# Problem description:
Within the entries underneath, how many lines include the string "Dubai"? State only the number.

Stored data
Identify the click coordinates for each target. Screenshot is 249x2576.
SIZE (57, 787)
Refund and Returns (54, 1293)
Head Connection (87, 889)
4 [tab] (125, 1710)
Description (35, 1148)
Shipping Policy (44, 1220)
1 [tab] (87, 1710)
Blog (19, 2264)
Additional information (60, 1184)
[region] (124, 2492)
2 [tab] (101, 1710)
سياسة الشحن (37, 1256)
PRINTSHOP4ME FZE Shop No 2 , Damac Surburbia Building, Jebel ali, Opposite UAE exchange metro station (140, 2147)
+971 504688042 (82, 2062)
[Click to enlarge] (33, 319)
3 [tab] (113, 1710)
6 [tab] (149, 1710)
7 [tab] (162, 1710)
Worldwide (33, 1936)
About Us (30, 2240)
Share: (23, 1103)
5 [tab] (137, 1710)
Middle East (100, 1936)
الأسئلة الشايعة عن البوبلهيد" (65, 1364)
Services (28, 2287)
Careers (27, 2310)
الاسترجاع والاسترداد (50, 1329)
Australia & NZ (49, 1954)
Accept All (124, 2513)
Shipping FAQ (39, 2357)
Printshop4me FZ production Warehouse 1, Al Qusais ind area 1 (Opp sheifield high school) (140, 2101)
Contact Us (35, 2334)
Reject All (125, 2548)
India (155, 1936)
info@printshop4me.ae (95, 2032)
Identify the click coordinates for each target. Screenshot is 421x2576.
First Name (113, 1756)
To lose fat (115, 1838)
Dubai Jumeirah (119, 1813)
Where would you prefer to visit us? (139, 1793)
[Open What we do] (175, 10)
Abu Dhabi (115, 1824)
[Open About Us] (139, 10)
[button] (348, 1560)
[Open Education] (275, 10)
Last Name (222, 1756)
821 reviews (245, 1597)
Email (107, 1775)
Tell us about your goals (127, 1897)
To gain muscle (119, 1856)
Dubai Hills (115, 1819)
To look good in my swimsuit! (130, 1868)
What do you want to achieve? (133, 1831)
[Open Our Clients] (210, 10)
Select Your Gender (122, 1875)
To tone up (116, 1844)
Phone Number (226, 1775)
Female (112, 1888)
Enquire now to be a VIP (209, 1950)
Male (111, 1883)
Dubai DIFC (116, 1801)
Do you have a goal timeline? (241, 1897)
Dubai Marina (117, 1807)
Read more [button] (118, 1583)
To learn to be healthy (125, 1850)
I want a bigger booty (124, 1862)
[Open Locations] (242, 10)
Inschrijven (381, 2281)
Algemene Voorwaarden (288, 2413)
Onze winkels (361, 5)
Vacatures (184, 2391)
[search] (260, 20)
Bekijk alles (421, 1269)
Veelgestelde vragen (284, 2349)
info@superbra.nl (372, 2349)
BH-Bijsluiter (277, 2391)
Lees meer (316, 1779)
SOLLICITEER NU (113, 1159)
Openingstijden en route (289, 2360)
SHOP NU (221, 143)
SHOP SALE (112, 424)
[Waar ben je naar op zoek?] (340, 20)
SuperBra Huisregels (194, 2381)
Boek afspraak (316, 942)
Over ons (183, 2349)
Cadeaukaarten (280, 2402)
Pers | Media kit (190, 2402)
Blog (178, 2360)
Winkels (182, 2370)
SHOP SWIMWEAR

# Answer area:
4